Personal information
- Date of birth: 23 April 1983 (age 43)
- Place of birth: Monselice, Italy
- Height: 1.73 m (5 ft 8 in)
- Position: Midfielder

Youth career
- A.C. Milan

Senior career*
- Years: Team / Apps / (Gls)
- 2002–2003: A.C. Milan / 0 / (0)
- 2002–2003: → Trento (loan) / 23 / (0)
- 2003–2007: Internazionale / 0 / (0)
- 2003–2007: → Pizzighettone (loan) / 112 / (7)
- 2007–2010: Portogruaro / 23 / (2)
- 2008–2009: → Sangiovannes (loan) / 29 / (3)
- 2010–2011: Legnago / 31 / (2)

International career
- 1999: Italy U15 / 3 / (0)
- 2000: Italy U16 / 4 / (1)

= Matteo Deinite =

Italian footballer (born 1983)

Matteo Deinite (born 23 April 1983) is an Italian former professional footballer who played as a midfielder.

==Career==

===A.C. Milan===
Born in Monselice, Veneto, Matteo Deinite started his career at A.C. Milan at Lombardy. In the 2002–03 season, he left the youth team and joined Trento Calcio 1921, on loan, where he played 23 Serie C2 matches.

===Inter & Pizzighettone===
In summer 2003, he was involved in a swap deal with F.C. Internazionale Milano, where Matteo Giordano, Ronny Diuk Toma, Simone Brunelli and Deinite moved to Internazionale, and Salvatore Ferraro, Alessandro Livi, Giuseppe Ticli and Marco Varaldi moved to A.C. Milan. Later, the deal was criticized by the press as making false profit (and intangible asset) on the balance sheet, as the transfer fees was paid via player exchange, but in the balance sheet, the nominal value could be adjusted by two clubs. The tactic is commonly used to make the transfer fees larger in Italian football.

He then left on loan to Pizzighettone of Serie C2, and later the deal was extended. He won promotion playoffs in 2005 and the loan deal was extended again, and Inter team-mate Alberto Quadri joined him on loan.

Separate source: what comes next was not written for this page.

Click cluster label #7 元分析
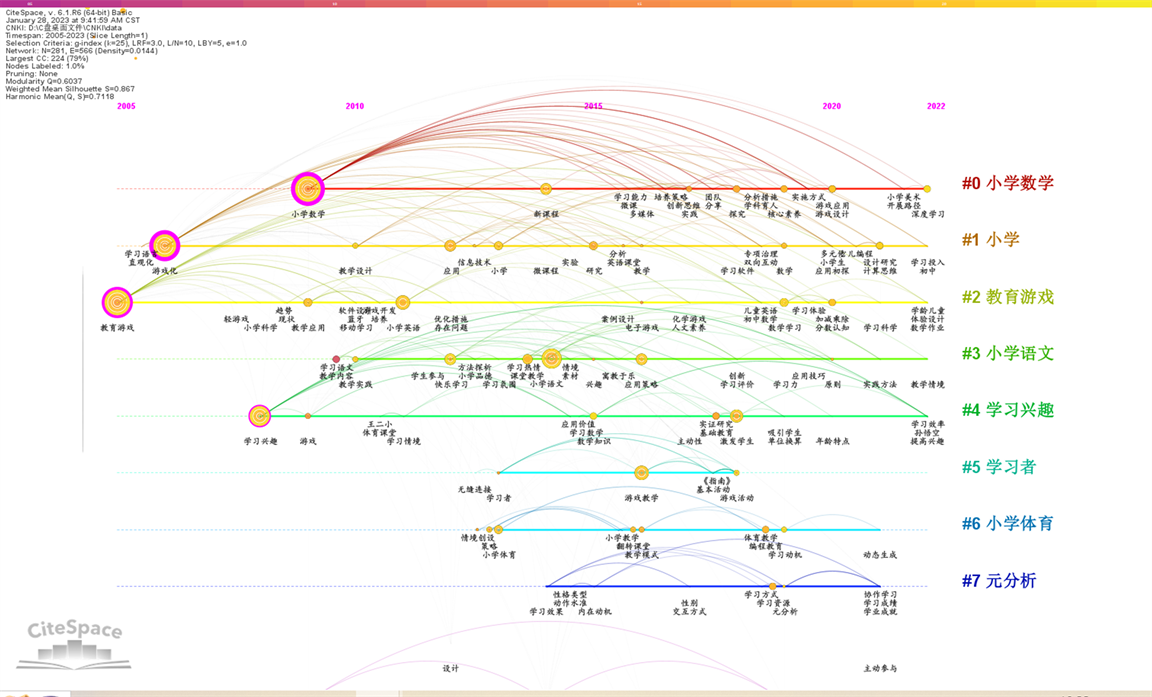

Pizzighettone survived from relegation, and he remained at Pizzighettone for another season. But 2006–07 season, Deinite suffered his first relegation with team.

===Portogruaro Summaga===
In June 2007, the co-ownership agreement ended with Inter fully contracted with Deinite, but he was then transferred to Portogruaro Summaga of Serie C2, returned to Veneto. He won promotion playoffs again, but he was sent to Sangiovannese of Lega Pro Seconda Divisione on loan.

In 2009–10 season, he returned to Portogruaro, but played nil at Lega Pro Prima Divisione. However, he played in Supercoppa di Lega di Prima Divisione.

===International career===
He played at 2000 UEFA European Under-16 Football Championship qualification.